§ **Task to carry out**: Write out the items word for word, from the very first line through the line containing "(x=20, y=296)", with both ends included.

____ Provided entries

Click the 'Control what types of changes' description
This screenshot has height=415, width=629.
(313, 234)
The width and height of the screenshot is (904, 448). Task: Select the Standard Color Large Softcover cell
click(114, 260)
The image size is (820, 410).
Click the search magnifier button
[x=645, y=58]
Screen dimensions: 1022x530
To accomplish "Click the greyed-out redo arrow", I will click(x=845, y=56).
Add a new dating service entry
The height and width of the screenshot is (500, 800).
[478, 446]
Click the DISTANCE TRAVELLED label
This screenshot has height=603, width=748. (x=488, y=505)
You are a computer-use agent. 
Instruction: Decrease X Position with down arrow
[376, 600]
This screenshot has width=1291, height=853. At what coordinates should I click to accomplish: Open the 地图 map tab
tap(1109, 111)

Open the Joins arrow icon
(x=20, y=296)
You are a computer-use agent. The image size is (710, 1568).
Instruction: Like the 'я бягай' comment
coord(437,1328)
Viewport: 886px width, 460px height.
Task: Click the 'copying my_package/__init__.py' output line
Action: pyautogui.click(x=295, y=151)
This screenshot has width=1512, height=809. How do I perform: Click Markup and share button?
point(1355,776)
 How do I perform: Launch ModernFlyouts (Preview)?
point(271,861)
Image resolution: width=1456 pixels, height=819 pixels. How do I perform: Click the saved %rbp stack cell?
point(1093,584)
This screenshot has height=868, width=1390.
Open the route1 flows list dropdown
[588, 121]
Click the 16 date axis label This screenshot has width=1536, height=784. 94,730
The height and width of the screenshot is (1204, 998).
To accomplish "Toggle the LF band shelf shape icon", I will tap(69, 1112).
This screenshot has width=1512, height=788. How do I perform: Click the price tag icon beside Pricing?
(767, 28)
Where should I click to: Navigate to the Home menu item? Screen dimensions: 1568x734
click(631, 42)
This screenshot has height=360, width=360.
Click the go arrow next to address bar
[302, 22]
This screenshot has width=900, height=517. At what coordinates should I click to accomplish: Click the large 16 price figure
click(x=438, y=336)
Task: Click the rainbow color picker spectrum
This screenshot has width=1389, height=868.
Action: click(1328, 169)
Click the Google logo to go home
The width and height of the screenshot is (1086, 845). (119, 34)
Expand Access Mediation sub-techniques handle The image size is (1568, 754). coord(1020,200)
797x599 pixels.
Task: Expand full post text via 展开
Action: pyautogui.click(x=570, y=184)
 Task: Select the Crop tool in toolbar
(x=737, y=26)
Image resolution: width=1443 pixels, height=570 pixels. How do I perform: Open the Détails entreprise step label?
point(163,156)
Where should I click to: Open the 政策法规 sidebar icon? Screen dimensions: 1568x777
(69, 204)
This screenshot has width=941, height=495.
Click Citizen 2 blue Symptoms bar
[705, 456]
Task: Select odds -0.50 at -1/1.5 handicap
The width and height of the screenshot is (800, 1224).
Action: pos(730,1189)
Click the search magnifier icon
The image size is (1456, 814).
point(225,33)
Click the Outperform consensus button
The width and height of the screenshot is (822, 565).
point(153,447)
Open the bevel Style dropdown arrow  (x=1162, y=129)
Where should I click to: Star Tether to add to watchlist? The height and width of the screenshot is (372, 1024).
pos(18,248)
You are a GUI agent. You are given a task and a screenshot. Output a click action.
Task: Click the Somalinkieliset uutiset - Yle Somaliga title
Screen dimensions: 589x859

________

§ **Written reply**:
Click the 'Control what types of changes' description
This screenshot has height=415, width=629.
(313, 234)
The width and height of the screenshot is (904, 448). Task: Select the Standard Color Large Softcover cell
click(114, 260)
The image size is (820, 410).
Click the search magnifier button
[x=645, y=58]
Screen dimensions: 1022x530
To accomplish "Click the greyed-out redo arrow", I will click(x=845, y=56).
Add a new dating service entry
The height and width of the screenshot is (500, 800).
[478, 446]
Click the DISTANCE TRAVELLED label
This screenshot has height=603, width=748. (x=488, y=505)
You are a computer-use agent. 
Instruction: Decrease X Position with down arrow
[376, 600]
This screenshot has width=1291, height=853. At what coordinates should I click to accomplish: Open the 地图 map tab
tap(1109, 111)

Open the Joins arrow icon
(x=20, y=296)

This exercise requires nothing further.